During this period of low volume and abysmal profits a new problem entered the ecosystem. Large general contractors and midsized tower contractors began to turn to unqualified subcontracted tower crews to perform the work they couldn’t self-perform at the mandated low fixed pricing. An independent workforce (known as 1099 because they don’t do federal withholding or social security taxes or offer workers’ comp insurance, etc.) started springing up. Rogue, unqualified crews would take on the work at rates far below what qualified contractors who paid their employees using W2 wages could afford.

There’s no debate that contractors face significant business challenges. But these are being resolved through negotiation, not litigation. 

In May 2025, Verizon and NATE announced a “breakthrough contracting framework” that directly addresses the core issues cited in the report. In July, T-Mobile informed the Federal Communications Commission (FCC) that it was entering into a similar framework negotiation with NATE. In a July 28 webinar, NATE representatives indicated that they are working on developing a framework with AT&T.

These discussions indicate that the relationships between MNOs and contractors do not constitute intractable anticompetitive domination. These are commercial relationships that, after a period of friction, find a new equilibrium through dialogue and negotiation. This is the market functioning as it should, rendering the report’s premise of a “market failure” inapt.

The ‘Positive Externality’ Red Herring

The report’s second major claim is a little harder to track, so let’s break it down. 

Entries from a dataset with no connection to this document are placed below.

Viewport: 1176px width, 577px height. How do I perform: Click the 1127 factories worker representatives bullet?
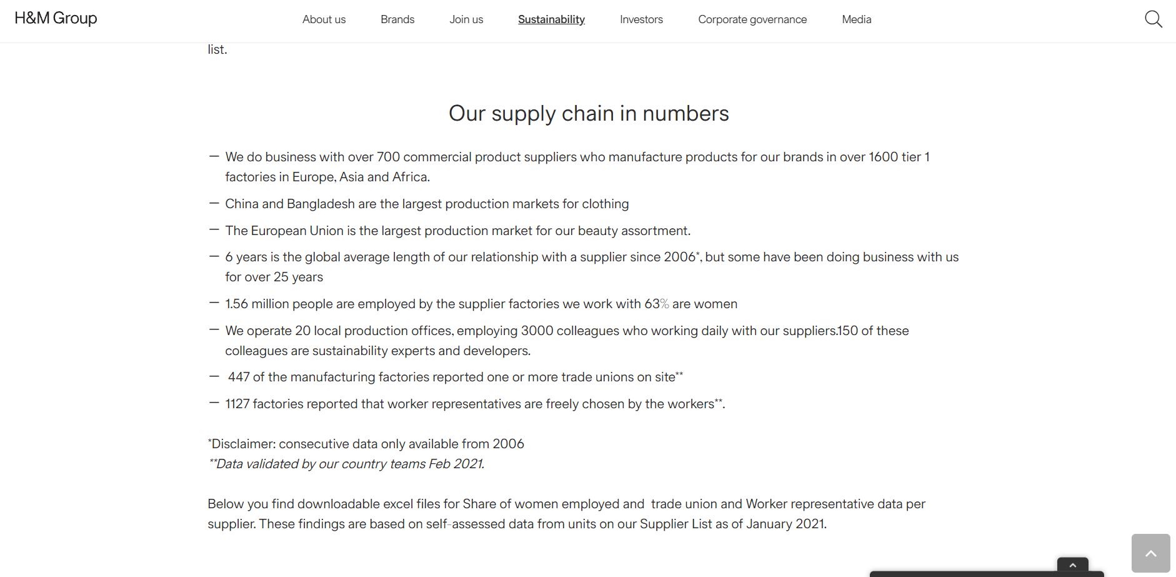point(475,404)
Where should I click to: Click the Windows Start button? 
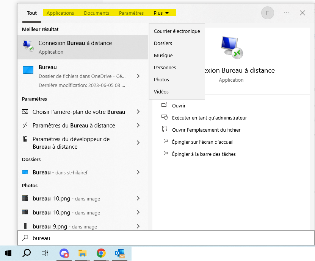click(x=8, y=253)
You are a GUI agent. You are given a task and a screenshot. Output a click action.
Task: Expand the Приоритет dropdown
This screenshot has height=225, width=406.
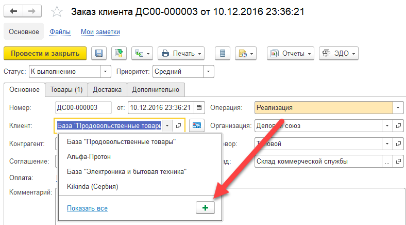pyautogui.click(x=209, y=72)
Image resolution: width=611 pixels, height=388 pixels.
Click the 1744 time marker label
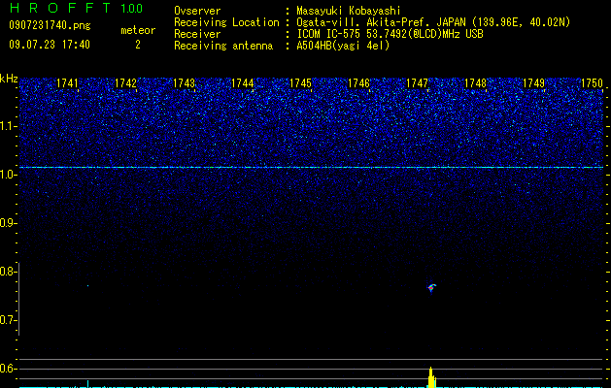tap(243, 83)
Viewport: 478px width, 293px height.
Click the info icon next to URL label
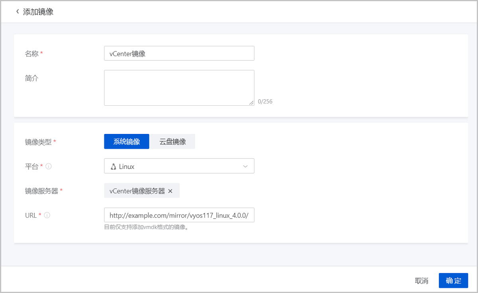(47, 215)
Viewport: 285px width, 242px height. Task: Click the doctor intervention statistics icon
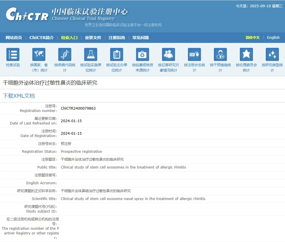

First, the report notes that tower climbers and telecommunications-infrastructure workers are highly skilled, and that they maintain the nation’s “critical infrastructure.” Thus, their employment generates a positive externality by protecting, preserving, and enhancing public safety and national security.

Next, the report argues:

Intense price pressure from major telecom firms is driving experienced tower climbing companies out of the market, threatening the availability of a highly skilled workforce essential for maintaining and restoring wireless infrastructure in the longer term.

In other words, the report argues that, by squeezing contractors’ profits, MNOs are causing a shortage of skilled tower climbers. Because this workforce is vital for national security and emergency response, its erosion harms the public.   

This argument is a red herring. It attempts to elevate a commercial dispute over profit margins into a matter of national security, but utterly fails to connect the dots. 

The report notes that many of the contracting firms who responded to the authors’ survey report financial distress. What it does not demonstrate is that tower climbers’ wages are suppressed below competitive levels, or that increased contractor revenue would be passed on to employees. Without establishing this crucial link, the entire “positive externality” argument falls apart. It is an unsupported assumption that tries to add public-interest weight to what are ultimately private contract disputes.

Many factors—including intense competition among contractors, rising material costs, and general business management—influence small construction firms’ financial health. Blaming it all on “market failure” and then making a speculative leap to national security distracts from the real issues.   

While the Brattle Group report effectively documents the business challenges some tower contractors face, its diagnosis of monopsony and market failure are incorrect. It misuses economic concepts, relies on irrelevant data, and ignores the fact that the industry is already resolving these disputes through negotiation.